◆ **DATASET ROWS**:

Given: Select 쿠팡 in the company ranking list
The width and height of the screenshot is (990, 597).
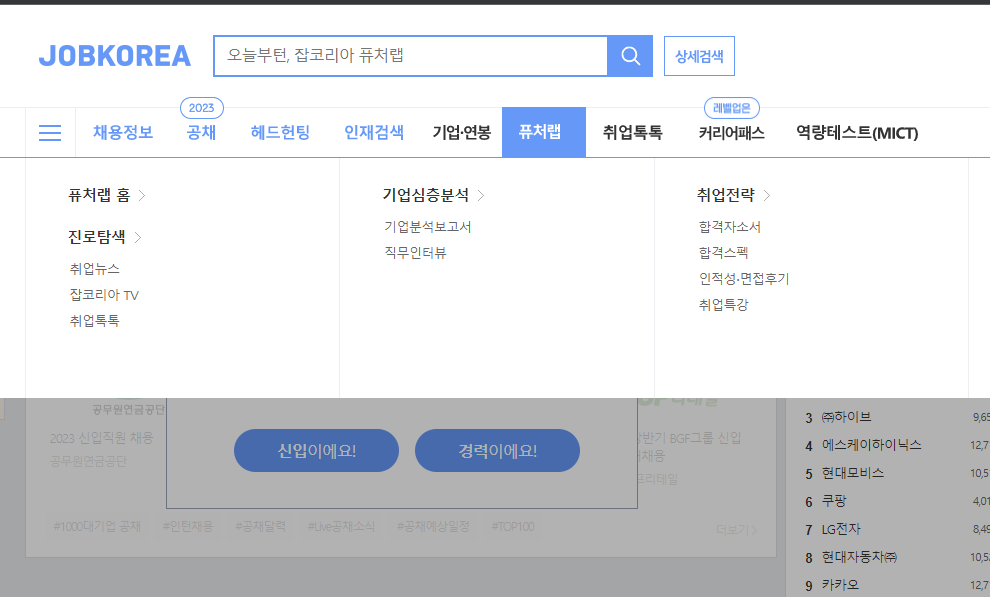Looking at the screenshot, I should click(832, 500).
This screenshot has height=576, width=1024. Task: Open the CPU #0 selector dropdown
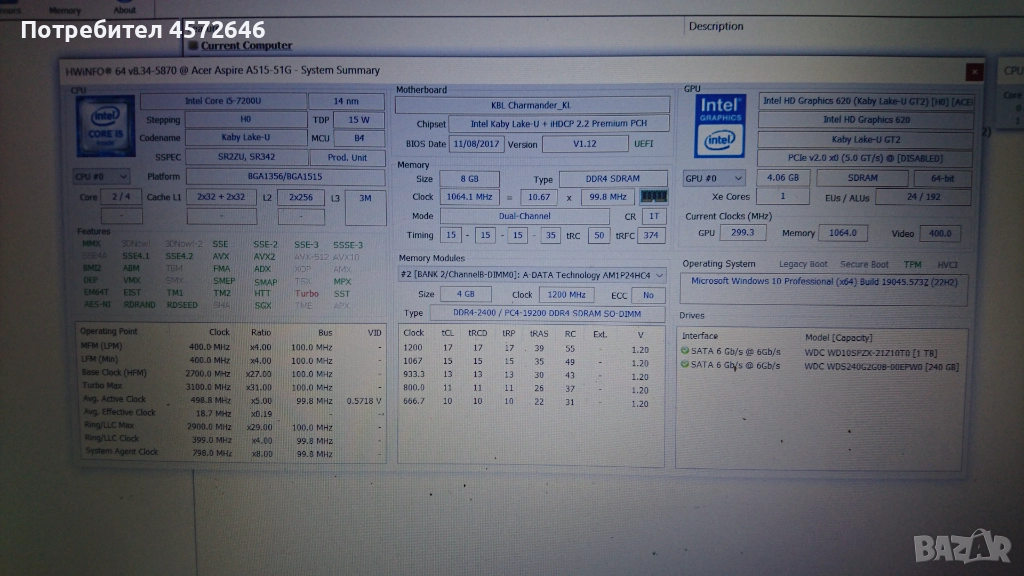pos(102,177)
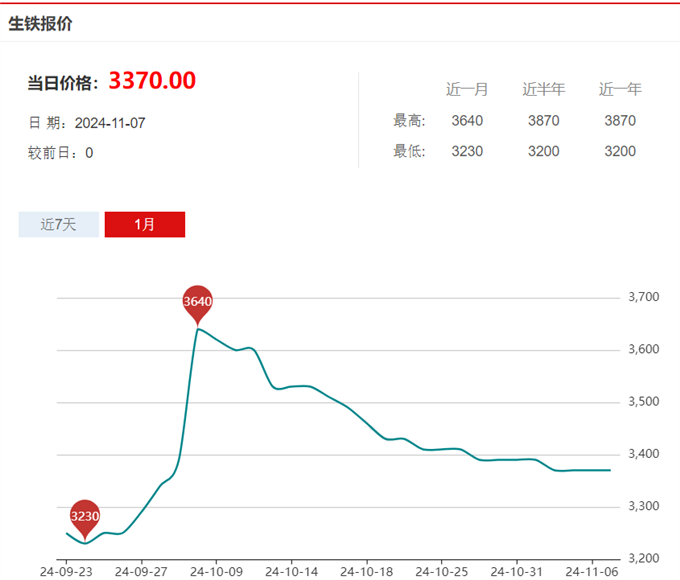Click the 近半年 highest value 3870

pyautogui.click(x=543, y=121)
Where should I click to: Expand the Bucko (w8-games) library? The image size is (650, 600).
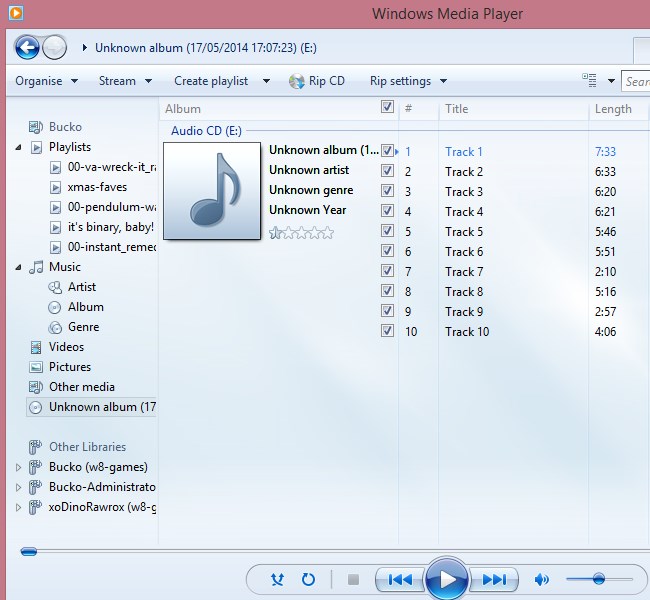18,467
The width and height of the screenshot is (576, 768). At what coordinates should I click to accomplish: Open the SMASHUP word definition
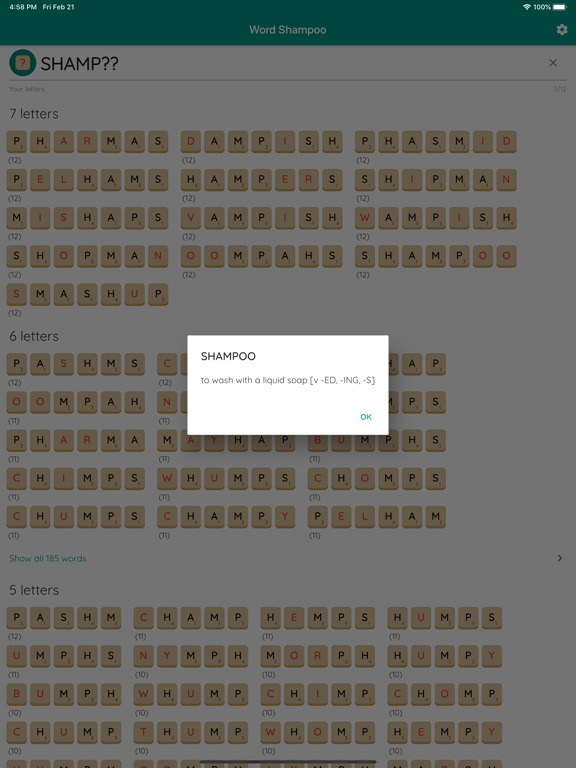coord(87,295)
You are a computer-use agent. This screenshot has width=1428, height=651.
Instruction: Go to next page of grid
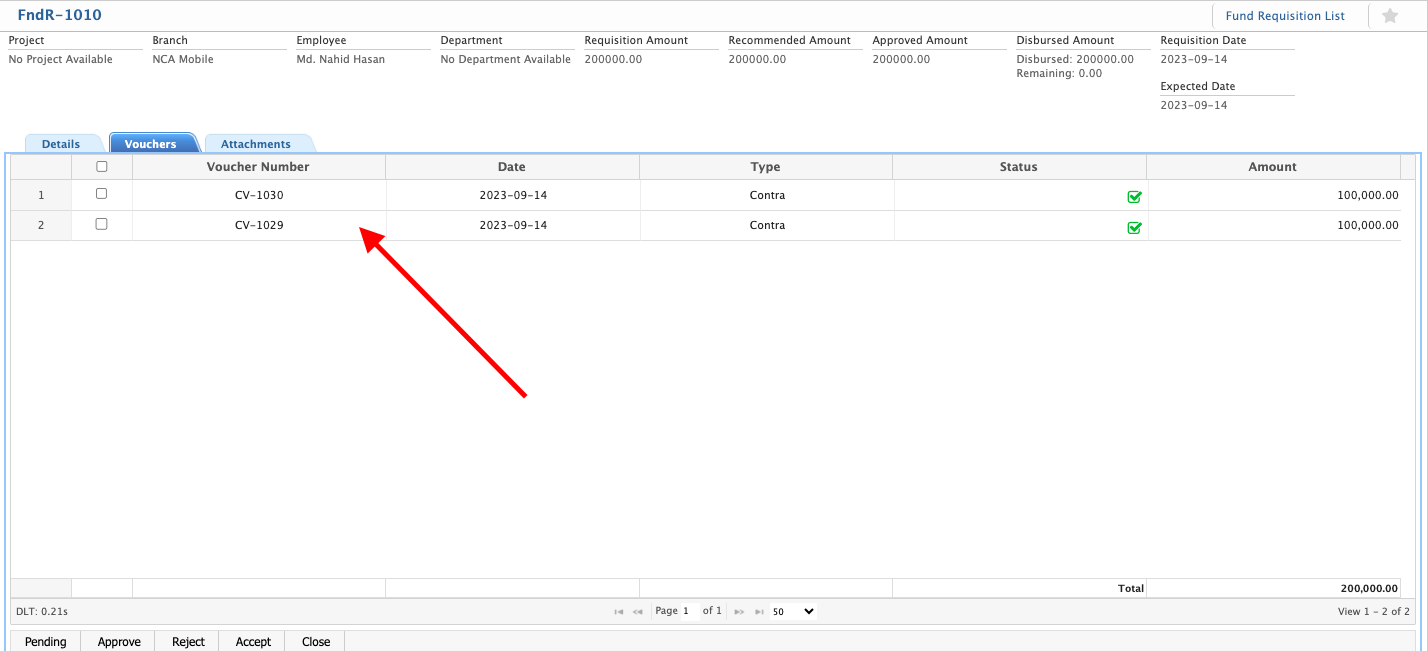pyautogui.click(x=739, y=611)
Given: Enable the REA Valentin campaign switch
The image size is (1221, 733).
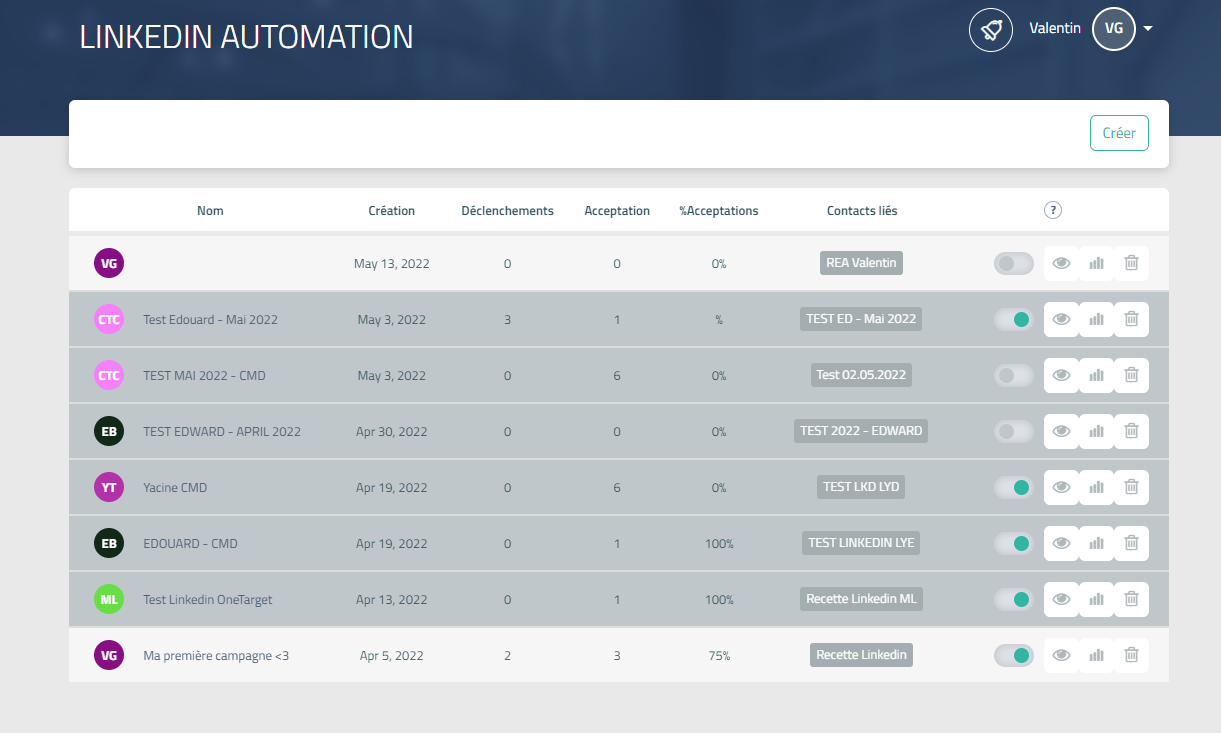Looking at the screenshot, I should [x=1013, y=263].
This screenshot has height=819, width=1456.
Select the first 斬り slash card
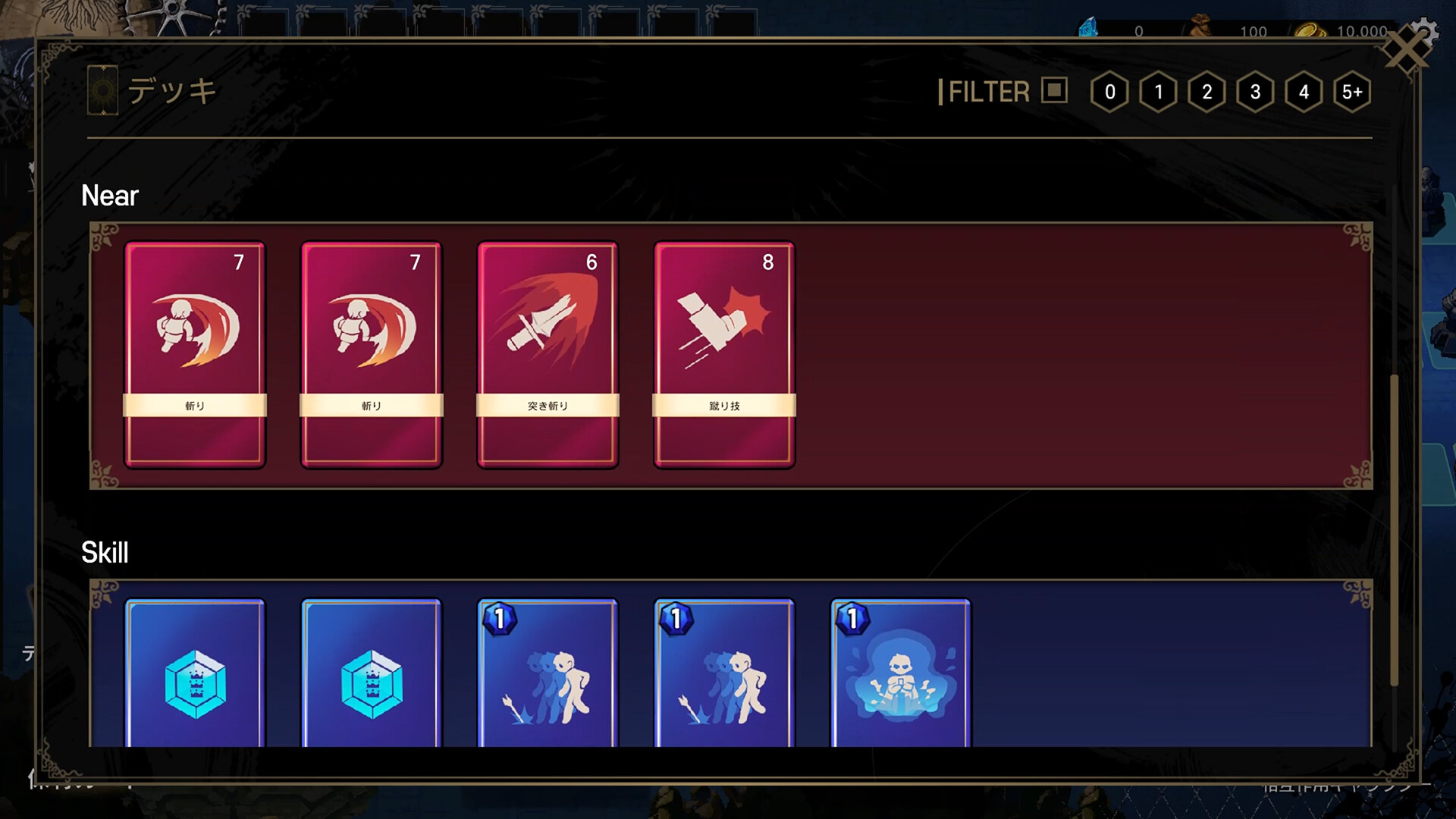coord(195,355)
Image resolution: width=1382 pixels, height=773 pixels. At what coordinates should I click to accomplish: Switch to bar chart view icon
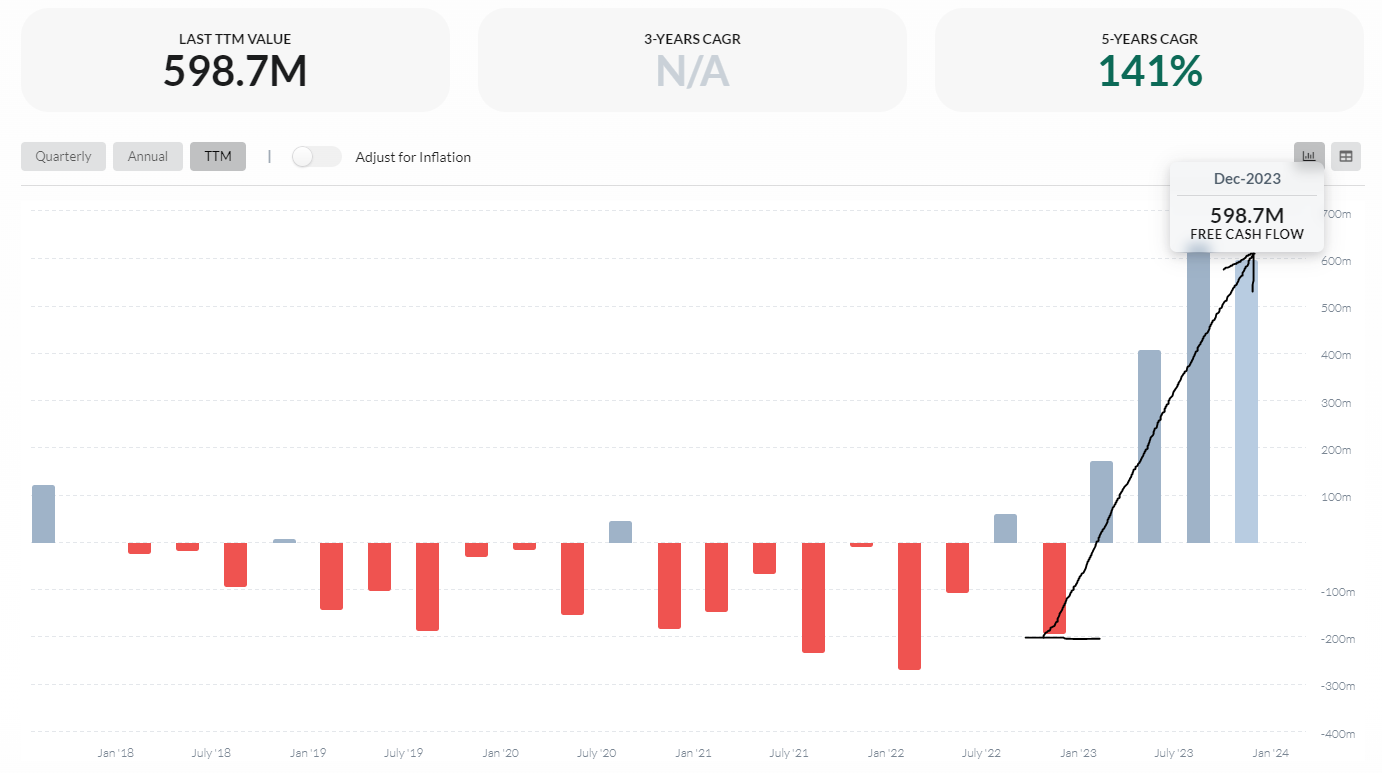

◆ **TASK STATEMENT**: Copy all of the rows above word for word, and leave the pictures out of your copy.

◆ **ANSWER TO THIS PROBLEM**:
Given: Select 쿠팡 in the company ranking list
The width and height of the screenshot is (990, 597).
Looking at the screenshot, I should click(832, 500).
This screenshot has height=576, width=1024. Task: Open the CPU #0 selector dropdown
pos(102,177)
Click the 近半年 highest value 3870

pyautogui.click(x=543, y=121)
Where should I click to: Expand the Bucko (w8-games) library? The image size is (650, 600).
18,467
The width and height of the screenshot is (576, 768). At what coordinates should I click to accomplish: Open the SMASHUP word definition
coord(87,295)
You are a computer-use agent. This screenshot has width=1428, height=651.
Instruction: Go to next page of grid
pyautogui.click(x=739, y=611)
Given: Enable the REA Valentin campaign switch
The image size is (1221, 733).
Looking at the screenshot, I should [x=1013, y=263].
This screenshot has height=819, width=1456.
Select the first 斬り slash card
coord(195,355)
Image resolution: width=1382 pixels, height=773 pixels. At what coordinates should I click to accomplish: Switch to bar chart view icon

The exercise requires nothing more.